*Required action*: Starting with the line that contains "Instruction: Click the orange 事项总数 1637 card" and stopping after the line that contains "Click the arrow", copy the entries below exactly. Include nothing else.

*Input*:
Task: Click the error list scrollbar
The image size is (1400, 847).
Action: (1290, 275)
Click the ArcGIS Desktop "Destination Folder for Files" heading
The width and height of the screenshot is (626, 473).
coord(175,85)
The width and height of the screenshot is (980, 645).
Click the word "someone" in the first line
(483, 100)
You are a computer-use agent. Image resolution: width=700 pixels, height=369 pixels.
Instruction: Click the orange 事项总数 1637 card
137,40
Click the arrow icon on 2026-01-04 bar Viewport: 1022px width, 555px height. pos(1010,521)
--
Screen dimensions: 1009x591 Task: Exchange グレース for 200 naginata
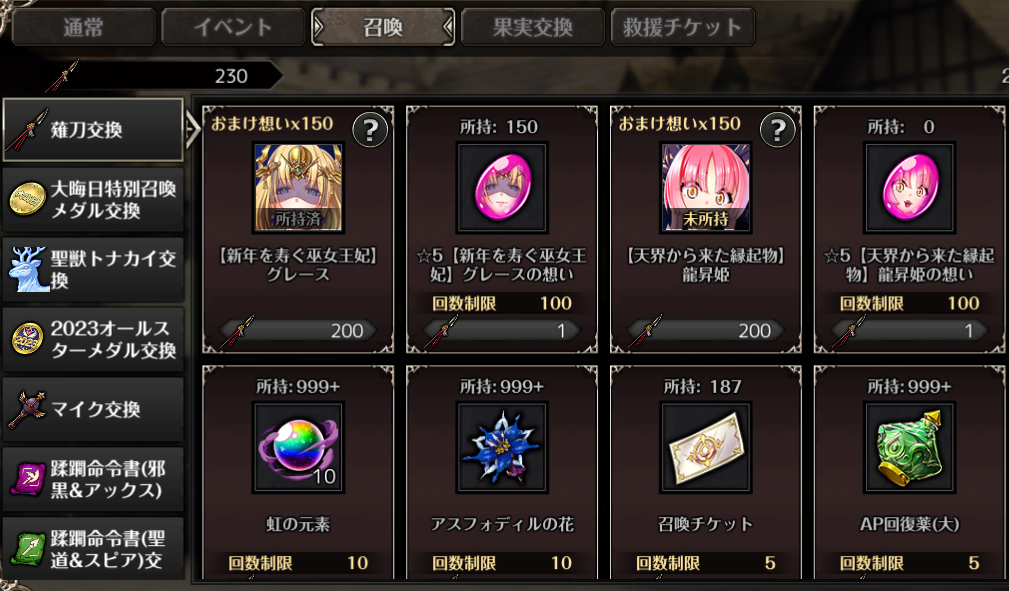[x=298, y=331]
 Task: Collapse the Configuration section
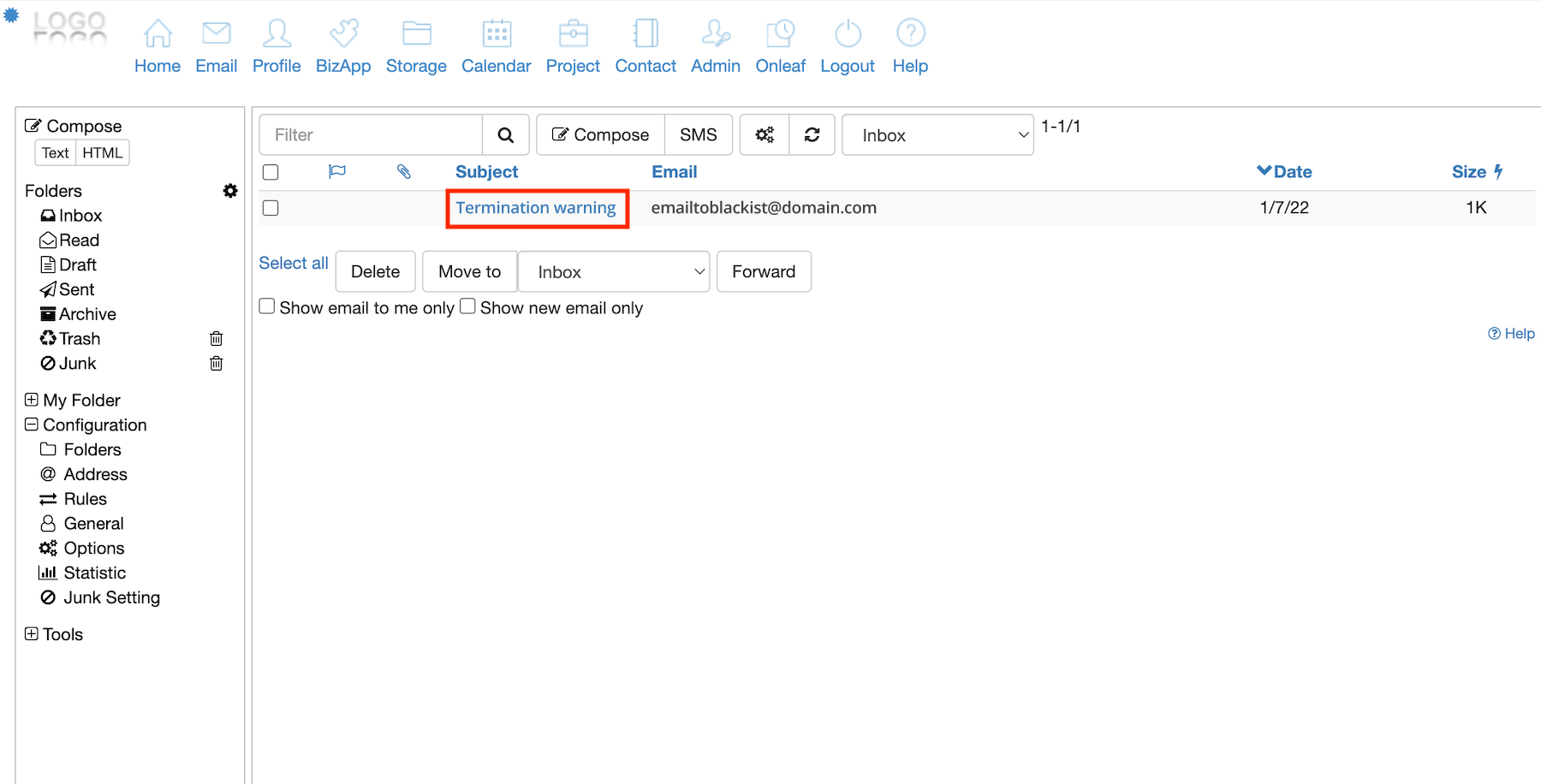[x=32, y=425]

*Answer to the problem*:
Instruction: Click the orange 事项总数 1637 card
137,40
Click the arrow icon on 2026-01-04 bar Viewport: 1022px width, 555px height. pos(1010,521)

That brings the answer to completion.